Risk, an associate professor of the LSU Robert Reich School of Landscape Architecture, presented a paper focused on his research on Rowan Oak, William Faulkner’s four-acre estate in Oxford, Mississippi. The paper, “Interpretation/Preservation of William Faulkner’s Rowan Oak: Narrative, Gender, Region,” explores the relationship between fictive place-making and physical space-making at Rowan Oak. Using Faulkner’s hand-drawn map of Yoknapatawpha County, typological themes from his fictional works, and site mappings as bases for speculative analysis, Risk investigates the phenomenological influence of Rowan Oak on the imagining of Faulkner’s fictive world and the influence his fictive world had on the shaping of Rowan Oak. The landscape of Rowan Oak served as both creative muse and experiential medium during Faulkner’s greatest period of literary productivity (1930–62) and can be read as a phenomenological microcosm of his fictive world, reflecting recurring themes of his narrative works and the poly-vocal nature of his fiction.

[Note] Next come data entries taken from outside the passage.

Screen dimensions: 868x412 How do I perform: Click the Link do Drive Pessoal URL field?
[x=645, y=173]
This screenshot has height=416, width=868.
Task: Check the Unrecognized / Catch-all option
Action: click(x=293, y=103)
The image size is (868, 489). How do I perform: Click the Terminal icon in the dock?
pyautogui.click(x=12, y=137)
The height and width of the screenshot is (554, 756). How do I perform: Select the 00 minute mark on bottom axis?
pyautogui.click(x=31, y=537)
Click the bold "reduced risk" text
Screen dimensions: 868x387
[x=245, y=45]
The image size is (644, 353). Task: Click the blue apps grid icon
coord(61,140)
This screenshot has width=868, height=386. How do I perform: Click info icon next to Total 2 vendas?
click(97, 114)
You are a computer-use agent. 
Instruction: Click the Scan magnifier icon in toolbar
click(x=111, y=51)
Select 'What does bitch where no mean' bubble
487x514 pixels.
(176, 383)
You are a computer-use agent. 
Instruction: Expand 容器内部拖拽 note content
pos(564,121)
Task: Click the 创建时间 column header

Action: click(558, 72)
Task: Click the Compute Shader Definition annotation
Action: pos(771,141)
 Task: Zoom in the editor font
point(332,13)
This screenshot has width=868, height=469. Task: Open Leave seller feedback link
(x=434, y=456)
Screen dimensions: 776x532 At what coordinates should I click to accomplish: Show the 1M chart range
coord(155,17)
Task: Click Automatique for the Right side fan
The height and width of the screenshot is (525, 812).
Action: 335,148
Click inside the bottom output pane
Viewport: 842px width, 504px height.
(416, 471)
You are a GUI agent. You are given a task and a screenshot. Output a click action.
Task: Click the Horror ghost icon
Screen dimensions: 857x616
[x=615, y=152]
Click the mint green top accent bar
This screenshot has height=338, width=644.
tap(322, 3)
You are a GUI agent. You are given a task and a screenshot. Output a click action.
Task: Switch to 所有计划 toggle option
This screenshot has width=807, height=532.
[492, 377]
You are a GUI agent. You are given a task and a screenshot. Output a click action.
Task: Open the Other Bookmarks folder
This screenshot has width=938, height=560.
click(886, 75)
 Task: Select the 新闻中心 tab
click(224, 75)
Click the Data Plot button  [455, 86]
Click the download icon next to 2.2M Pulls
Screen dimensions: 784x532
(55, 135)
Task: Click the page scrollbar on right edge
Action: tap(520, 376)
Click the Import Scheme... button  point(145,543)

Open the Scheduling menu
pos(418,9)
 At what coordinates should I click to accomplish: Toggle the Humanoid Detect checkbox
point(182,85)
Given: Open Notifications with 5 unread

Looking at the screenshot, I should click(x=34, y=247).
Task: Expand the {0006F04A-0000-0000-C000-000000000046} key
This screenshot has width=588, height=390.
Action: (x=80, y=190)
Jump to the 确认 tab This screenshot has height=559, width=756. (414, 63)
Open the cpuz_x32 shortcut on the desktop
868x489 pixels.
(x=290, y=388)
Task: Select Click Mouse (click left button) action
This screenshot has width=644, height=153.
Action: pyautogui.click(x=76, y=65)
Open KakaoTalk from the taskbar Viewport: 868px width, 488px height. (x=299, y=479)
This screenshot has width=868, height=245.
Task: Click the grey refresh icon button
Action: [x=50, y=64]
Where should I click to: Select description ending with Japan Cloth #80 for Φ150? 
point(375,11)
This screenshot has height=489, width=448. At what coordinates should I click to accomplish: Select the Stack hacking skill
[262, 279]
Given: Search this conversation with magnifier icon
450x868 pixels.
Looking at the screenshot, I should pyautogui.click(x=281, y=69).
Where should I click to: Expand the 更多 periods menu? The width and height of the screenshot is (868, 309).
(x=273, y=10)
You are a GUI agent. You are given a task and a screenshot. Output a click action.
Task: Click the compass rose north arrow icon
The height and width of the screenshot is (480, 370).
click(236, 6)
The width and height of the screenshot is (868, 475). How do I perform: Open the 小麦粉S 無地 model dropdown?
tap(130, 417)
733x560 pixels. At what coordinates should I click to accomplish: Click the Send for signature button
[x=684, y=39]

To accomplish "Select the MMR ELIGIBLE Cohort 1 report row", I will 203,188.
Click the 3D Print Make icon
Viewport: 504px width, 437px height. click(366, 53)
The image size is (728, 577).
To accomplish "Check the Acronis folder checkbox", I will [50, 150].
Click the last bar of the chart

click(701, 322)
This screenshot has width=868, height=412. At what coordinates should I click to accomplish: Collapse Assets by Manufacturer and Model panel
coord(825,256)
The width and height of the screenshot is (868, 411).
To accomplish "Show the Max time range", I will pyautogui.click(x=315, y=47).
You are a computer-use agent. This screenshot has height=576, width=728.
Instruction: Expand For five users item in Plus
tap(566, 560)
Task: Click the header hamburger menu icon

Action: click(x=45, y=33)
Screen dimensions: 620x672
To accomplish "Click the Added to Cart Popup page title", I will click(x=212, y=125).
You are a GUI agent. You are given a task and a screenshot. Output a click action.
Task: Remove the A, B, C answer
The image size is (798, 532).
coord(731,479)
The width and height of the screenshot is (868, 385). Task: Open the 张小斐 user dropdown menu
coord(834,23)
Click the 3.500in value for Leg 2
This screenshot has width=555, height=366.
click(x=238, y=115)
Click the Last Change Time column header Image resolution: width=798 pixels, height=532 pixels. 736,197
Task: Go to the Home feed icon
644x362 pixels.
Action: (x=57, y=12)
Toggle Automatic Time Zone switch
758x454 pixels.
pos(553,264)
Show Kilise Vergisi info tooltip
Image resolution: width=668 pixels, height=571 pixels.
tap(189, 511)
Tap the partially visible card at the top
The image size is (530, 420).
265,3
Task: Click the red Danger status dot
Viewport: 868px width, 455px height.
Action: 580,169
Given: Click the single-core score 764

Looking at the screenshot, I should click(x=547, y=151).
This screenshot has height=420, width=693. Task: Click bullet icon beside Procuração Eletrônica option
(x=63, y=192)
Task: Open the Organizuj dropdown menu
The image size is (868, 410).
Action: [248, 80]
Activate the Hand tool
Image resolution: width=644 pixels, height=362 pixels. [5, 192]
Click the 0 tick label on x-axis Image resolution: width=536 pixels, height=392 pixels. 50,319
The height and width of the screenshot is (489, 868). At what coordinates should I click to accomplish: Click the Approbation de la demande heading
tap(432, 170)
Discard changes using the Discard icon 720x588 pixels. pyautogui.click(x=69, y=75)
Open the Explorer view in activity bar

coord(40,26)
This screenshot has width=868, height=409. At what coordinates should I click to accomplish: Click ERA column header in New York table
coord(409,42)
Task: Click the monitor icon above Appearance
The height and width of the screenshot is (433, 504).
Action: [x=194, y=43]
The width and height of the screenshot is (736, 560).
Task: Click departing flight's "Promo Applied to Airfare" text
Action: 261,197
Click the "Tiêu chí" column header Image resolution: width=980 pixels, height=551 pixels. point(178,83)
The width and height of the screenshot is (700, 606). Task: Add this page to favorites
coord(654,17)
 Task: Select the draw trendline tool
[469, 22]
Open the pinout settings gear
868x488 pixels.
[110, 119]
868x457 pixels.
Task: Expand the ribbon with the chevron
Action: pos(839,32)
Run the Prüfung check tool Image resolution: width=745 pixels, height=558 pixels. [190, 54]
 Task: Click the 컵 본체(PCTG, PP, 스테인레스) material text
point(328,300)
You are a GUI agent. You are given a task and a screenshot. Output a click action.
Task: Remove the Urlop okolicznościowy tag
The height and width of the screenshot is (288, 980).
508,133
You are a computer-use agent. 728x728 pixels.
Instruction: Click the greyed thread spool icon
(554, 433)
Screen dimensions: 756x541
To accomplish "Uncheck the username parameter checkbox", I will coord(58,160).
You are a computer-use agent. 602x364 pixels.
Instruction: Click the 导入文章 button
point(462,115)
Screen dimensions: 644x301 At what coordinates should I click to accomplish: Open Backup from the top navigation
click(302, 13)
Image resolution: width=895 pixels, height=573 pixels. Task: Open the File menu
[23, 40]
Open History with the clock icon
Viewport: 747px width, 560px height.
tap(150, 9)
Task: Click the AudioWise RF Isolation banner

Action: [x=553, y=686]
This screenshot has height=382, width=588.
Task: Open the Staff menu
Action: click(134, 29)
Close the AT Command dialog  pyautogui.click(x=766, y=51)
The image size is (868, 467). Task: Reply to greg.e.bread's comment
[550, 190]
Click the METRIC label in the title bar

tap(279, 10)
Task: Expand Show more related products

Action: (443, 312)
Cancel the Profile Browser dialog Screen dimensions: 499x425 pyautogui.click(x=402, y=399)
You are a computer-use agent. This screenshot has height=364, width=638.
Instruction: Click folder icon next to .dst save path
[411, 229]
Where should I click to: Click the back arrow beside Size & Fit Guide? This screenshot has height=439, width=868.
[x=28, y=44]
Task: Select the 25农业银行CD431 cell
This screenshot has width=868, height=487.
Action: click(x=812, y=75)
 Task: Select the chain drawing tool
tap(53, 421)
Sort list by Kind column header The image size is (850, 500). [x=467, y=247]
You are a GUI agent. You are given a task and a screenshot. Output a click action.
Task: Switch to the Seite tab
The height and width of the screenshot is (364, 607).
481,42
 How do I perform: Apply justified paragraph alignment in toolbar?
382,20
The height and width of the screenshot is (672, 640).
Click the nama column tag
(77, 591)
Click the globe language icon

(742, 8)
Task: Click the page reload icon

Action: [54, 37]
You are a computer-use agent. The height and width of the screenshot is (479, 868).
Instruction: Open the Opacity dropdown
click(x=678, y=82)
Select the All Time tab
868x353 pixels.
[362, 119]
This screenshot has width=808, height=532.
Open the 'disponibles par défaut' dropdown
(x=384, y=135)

“It was fascinating to see in person the sometimes jarring juxtapositions between new urbanist projects (virtually new cities) and traditional Chinese architecture and landscapes and the efforts to preserve and document vernacular heritage even as it is rapidly disappearing in China,” Risk remarked.
Sofranko, professor of the LSU School of Architecture and associate dean of the LSU College of Art & Design, presented his research on the legacy of vernacular studies at LSU. The university has had a foundational role and a long history in establishing the field of study of vernacular architecture in the United States. First identified by Fred Kniffen, whose career at LSU went from 1929–1970, the state of Louisiana has proven to be an excellent laboratory for looking at vernacular building techniques. From indigenous people to Spanish and French explorers to the various settlers who developed the state, many different groups have come to and through Louisiana, bringing building techniques based on their origins. Sofranko discusses specific influences from Acadian and Caribbean people and looks at how their ideas were adapted to the Louisiana climate and geography. His conclusions discuss what is currently happening at LSU and in the state to preserve what we know about the first and earliest inhabitants and their building techniques.
As part of the conference, Risk and Sofranko visited a number of historic vernacular landscapes, including Chairman Mao’s birthplace and a traditional Hunan fishing village that has been revitalized as a heritage site. They also visited the city of Changsha, the regional capital of Hunan Province; the ancient Confucian campus of Yuelu Academy; and contemporary urbanist projects by Zaha Hadid and others.
“This wasn’t a trip; this was a journey,” noted Sofranko. “There was great interest in what we had to say about Louisiana and the South in general. We’re hopeful we made some connections that will result in future intellectual and academic sharing.”